| What needs to be done |
The line with "This screenshot has height=838, width=1491." marks where to begin. Please copy it and each line after it to the end of the records below, exactly.

| Record set |
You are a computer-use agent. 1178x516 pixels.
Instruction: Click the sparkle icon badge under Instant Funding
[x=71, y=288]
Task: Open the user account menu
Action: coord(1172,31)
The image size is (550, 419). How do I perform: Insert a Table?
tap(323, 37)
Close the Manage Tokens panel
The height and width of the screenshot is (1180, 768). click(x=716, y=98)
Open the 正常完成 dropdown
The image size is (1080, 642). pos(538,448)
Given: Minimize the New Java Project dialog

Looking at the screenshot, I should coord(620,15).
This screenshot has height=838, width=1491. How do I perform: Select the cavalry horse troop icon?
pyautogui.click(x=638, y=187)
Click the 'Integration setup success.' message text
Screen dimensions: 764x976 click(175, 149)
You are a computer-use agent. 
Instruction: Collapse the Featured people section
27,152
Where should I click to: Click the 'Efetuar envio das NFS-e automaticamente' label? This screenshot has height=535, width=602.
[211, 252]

| Final answer |
This screenshot has height=838, width=1491. How do I perform: Select the cavalry horse troop icon?
pyautogui.click(x=638, y=187)
Click the 'Integration setup success.' message text
Screen dimensions: 764x976 click(175, 149)
You are a computer-use agent. 
Instruction: Collapse the Featured people section
27,152
Where should I click to: Click the 'Efetuar envio das NFS-e automaticamente' label? This screenshot has height=535, width=602.
[211, 252]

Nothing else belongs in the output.